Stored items

[Start of section]

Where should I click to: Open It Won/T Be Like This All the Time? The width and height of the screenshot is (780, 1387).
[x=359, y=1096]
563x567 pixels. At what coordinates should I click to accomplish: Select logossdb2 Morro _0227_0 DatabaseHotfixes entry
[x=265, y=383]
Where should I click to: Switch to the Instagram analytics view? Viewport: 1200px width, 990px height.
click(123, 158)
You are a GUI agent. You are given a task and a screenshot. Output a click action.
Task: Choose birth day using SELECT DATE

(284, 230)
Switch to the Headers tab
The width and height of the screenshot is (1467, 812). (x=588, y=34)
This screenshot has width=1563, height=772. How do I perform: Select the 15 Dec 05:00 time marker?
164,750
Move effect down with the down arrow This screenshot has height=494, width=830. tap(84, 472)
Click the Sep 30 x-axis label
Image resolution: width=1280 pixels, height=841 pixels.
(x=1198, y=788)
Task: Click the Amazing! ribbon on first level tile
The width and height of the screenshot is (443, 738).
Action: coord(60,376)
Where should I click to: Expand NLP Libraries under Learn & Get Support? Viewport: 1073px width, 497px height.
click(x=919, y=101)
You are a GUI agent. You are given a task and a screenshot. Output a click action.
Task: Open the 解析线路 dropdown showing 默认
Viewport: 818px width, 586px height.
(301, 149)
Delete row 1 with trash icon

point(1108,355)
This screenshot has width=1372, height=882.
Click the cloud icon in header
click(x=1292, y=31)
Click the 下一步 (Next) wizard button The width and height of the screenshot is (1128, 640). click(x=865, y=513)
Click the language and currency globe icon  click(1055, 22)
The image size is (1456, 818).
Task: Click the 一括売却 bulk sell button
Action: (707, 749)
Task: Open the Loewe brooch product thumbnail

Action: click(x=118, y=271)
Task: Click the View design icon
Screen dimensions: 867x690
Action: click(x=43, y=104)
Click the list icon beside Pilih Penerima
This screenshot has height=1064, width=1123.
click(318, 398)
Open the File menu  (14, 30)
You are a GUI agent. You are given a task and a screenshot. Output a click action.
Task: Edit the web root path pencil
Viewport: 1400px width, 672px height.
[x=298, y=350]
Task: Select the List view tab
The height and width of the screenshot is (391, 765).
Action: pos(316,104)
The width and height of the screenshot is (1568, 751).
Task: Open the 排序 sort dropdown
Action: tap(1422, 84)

[End of section]

▸ **TASK TO CARRY OUT**:
Your output should consist only of the lines from the one containing "This screenshot has width=1372, height=882." to the end of the records above, each retyped exactly.

▸ **ANSWER SECTION**:
This screenshot has width=1372, height=882.
Click the cloud icon in header
click(x=1292, y=31)
Click the 下一步 (Next) wizard button The width and height of the screenshot is (1128, 640). click(x=865, y=513)
Click the language and currency globe icon  click(1055, 22)
The image size is (1456, 818).
Task: Click the 一括売却 bulk sell button
Action: (707, 749)
Task: Open the Loewe brooch product thumbnail

Action: click(x=118, y=271)
Task: Click the View design icon
Screen dimensions: 867x690
Action: click(x=43, y=104)
Click the list icon beside Pilih Penerima
This screenshot has height=1064, width=1123.
click(318, 398)
Open the File menu  (14, 30)
You are a GUI agent. You are given a task and a screenshot. Output a click action.
Task: Edit the web root path pencil
Viewport: 1400px width, 672px height.
[x=298, y=350]
Task: Select the List view tab
The height and width of the screenshot is (391, 765).
Action: pos(316,104)
The width and height of the screenshot is (1568, 751).
Task: Open the 排序 sort dropdown
Action: tap(1422, 84)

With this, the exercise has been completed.